• **Source extract**:

———

June 6, 2017 -- Planning out an education and career path for the decade following high school is not typical among seniors, but Moore Norman Technology Center and Norman North High School graduate Hallie Hembree is not the typical senior.
She earned a full-ride scholarship to attend the United States Military Academy at West Point and leaves for her six-week basic training in July. Afterward she begins the first courses of a rigorous college degree and military lifestyle program as an active duty service member. The Academy is located in West Point, N.Y.
Hembree’s road to West Point began a bit differently than most in-coming freshmen. She plays volleyball and at 6 feet 1 inch tall, she has a clear advantage. That advantage – coupled with her athletic ability – is what caught the eye of a West Point volleyball coach during a tournament in Colorado during her junior year. After much communication and multiple visits to West Point, Hembree signed-on to join their volleyball team, which also meant becoming a military recruit.
“I committed to West Point after my first visit. I loved the atmosphere and what they offer aligns with what I want to do after college. The fact that I can play volleyball for them makes it even better; they’re an NCAA Division One school so technically, I’m a recruited athlete,” Hembree said.

———

• **Available data**:

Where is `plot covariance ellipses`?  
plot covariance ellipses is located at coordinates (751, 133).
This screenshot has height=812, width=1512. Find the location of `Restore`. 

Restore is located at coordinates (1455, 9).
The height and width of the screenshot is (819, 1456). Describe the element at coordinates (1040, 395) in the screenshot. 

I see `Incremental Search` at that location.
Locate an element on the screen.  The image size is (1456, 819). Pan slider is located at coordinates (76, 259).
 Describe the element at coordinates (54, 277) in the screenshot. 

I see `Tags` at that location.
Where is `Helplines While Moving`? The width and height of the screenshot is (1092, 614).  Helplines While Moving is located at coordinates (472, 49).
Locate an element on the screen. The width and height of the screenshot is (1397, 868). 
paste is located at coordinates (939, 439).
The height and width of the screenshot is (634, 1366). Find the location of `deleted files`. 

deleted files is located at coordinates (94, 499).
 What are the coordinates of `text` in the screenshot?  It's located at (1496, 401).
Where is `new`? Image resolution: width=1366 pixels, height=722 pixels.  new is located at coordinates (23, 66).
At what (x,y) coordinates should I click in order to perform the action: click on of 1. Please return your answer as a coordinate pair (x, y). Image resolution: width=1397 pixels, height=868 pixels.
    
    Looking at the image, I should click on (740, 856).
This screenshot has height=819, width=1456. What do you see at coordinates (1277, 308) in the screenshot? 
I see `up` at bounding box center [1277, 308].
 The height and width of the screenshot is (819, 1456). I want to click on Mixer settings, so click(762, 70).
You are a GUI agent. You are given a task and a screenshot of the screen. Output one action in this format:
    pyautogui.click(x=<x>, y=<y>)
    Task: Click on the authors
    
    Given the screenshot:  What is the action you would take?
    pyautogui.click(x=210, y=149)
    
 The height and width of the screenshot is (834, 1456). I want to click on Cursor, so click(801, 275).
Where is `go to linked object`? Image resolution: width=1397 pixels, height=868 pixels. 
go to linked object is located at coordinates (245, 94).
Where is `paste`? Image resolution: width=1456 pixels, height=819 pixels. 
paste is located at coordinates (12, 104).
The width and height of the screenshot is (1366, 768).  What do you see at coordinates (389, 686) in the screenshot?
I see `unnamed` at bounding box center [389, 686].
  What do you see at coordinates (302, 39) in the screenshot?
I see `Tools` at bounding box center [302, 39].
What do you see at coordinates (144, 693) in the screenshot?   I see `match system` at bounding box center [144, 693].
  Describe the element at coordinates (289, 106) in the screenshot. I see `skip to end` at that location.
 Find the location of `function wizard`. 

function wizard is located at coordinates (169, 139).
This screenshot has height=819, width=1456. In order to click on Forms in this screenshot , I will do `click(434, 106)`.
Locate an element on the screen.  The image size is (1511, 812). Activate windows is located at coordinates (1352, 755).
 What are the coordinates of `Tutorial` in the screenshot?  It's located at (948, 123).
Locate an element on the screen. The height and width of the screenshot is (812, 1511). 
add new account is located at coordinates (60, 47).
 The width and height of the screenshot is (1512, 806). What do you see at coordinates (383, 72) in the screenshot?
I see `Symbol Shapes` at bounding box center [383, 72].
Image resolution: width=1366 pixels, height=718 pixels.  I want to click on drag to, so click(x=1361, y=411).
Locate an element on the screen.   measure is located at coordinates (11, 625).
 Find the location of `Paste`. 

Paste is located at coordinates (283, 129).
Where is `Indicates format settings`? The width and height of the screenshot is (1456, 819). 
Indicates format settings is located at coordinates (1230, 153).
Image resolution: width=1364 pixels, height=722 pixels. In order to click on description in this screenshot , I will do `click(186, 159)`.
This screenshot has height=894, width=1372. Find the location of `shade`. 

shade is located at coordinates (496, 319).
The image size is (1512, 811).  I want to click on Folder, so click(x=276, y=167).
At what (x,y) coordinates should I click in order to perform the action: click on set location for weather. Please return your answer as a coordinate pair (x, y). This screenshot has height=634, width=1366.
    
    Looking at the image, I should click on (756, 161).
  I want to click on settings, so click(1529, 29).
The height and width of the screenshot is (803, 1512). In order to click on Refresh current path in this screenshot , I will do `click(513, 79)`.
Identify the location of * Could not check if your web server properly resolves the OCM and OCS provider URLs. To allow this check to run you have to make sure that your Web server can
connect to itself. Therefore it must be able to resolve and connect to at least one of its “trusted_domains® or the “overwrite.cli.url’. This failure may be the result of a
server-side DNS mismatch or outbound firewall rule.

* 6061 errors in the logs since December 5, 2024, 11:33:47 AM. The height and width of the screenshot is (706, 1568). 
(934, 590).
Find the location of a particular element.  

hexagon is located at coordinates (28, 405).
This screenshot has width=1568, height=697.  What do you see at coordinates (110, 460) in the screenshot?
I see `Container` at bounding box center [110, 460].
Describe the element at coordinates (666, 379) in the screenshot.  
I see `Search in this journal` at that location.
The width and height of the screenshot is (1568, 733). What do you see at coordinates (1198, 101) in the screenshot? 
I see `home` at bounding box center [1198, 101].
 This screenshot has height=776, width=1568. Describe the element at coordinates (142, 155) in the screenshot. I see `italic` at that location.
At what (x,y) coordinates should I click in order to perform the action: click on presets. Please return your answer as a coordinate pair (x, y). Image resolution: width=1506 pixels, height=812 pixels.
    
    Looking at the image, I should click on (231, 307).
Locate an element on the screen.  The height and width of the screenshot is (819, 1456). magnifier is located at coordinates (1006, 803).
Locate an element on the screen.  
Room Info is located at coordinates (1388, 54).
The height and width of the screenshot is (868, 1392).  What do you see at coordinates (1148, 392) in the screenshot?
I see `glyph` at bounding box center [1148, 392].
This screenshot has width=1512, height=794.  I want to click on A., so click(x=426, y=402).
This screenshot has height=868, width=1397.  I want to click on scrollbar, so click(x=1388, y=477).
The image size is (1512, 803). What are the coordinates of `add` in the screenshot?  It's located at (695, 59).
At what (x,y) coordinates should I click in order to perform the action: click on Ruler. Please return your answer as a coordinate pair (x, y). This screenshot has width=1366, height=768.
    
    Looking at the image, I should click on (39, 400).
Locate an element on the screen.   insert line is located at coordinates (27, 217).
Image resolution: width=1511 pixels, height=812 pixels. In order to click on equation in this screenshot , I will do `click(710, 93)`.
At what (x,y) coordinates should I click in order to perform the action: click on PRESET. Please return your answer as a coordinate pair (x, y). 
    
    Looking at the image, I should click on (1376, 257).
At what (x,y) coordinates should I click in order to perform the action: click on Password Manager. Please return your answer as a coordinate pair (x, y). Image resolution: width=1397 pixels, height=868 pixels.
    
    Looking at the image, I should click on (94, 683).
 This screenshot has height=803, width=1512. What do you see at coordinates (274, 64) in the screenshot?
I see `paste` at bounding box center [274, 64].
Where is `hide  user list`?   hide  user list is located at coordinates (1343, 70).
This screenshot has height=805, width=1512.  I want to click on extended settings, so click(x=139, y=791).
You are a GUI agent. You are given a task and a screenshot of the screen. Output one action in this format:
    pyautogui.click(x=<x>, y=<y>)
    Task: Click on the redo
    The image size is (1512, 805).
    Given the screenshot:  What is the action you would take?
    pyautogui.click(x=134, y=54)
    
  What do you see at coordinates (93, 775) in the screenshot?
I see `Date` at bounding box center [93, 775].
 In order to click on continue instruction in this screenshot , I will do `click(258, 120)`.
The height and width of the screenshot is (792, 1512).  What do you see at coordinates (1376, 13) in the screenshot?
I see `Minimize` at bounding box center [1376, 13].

———

• **Work instructions**: According to the article about Hallie Hembree, where was she when a West Point volleyball coach noticed her? The rows come from a separate source unrelated to the article about Hallie Hembree.

• **Output**: At a tournament in Colorado during her junior year.